● Aim of the task
From the line containing "The height and width of the screenshot is (1204, 996)." to the end of the listing, copy each line exactly and leave out all others.

● Recorded data

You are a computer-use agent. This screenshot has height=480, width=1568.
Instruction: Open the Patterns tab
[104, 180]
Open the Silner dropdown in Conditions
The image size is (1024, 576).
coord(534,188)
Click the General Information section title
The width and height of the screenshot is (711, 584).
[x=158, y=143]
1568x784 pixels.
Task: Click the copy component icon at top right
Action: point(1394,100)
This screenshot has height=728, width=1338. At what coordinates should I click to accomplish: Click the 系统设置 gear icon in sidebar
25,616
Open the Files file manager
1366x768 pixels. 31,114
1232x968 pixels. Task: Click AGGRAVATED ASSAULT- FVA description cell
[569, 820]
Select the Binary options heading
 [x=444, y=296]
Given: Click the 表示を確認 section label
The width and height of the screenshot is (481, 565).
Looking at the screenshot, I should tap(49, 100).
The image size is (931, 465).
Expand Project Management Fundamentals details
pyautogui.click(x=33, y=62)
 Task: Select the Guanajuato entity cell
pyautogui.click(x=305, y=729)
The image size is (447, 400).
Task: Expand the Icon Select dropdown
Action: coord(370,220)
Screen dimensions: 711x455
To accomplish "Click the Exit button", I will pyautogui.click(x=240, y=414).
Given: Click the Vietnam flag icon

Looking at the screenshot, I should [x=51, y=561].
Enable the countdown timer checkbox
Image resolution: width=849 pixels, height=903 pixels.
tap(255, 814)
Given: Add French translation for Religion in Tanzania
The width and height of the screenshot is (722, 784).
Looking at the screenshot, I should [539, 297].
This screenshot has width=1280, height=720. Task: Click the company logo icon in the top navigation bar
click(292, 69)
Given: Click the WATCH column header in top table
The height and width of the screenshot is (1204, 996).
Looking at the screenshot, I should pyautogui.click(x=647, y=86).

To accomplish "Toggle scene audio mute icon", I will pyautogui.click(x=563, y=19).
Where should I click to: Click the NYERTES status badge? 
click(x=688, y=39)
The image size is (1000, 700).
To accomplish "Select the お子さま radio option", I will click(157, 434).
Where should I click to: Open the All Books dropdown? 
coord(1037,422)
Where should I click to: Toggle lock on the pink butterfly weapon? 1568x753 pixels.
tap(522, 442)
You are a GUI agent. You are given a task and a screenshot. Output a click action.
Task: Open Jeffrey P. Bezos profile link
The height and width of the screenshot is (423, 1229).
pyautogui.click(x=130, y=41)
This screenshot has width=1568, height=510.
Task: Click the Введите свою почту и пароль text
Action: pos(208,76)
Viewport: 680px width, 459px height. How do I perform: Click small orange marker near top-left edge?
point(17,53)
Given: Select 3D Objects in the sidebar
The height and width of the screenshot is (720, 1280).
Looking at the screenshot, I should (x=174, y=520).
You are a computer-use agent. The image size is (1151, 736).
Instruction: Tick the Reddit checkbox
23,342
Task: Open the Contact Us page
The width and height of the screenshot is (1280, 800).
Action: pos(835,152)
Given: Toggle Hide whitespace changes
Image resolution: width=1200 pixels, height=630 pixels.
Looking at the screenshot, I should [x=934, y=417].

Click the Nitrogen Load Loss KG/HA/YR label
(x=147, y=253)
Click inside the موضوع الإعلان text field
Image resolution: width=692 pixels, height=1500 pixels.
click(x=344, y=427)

● Response
The height and width of the screenshot is (1204, 996).
Looking at the screenshot, I should pyautogui.click(x=647, y=86).

To accomplish "Toggle scene audio mute icon", I will pyautogui.click(x=563, y=19).
Where should I click to: Click the NYERTES status badge? 
click(x=688, y=39)
The image size is (1000, 700).
To accomplish "Select the お子さま radio option", I will click(157, 434).
Where should I click to: Open the All Books dropdown? 
coord(1037,422)
Where should I click to: Toggle lock on the pink butterfly weapon? 1568x753 pixels.
tap(522, 442)
You are a GUI agent. You are given a task and a screenshot. Output a click action.
Task: Open Jeffrey P. Bezos profile link
The height and width of the screenshot is (423, 1229).
pyautogui.click(x=130, y=41)
This screenshot has width=1568, height=510.
Task: Click the Введите свою почту и пароль text
Action: pos(208,76)
Viewport: 680px width, 459px height. How do I perform: Click small orange marker near top-left edge?
point(17,53)
Given: Select 3D Objects in the sidebar
The height and width of the screenshot is (720, 1280).
Looking at the screenshot, I should (x=174, y=520).
You are a computer-use agent. The image size is (1151, 736).
Instruction: Tick the Reddit checkbox
23,342
Task: Open the Contact Us page
The width and height of the screenshot is (1280, 800).
Action: pos(835,152)
Given: Toggle Hide whitespace changes
Image resolution: width=1200 pixels, height=630 pixels.
Looking at the screenshot, I should [x=934, y=417].

Click the Nitrogen Load Loss KG/HA/YR label
(x=147, y=253)
Click inside the موضوع الإعلان text field
Image resolution: width=692 pixels, height=1500 pixels.
click(x=344, y=427)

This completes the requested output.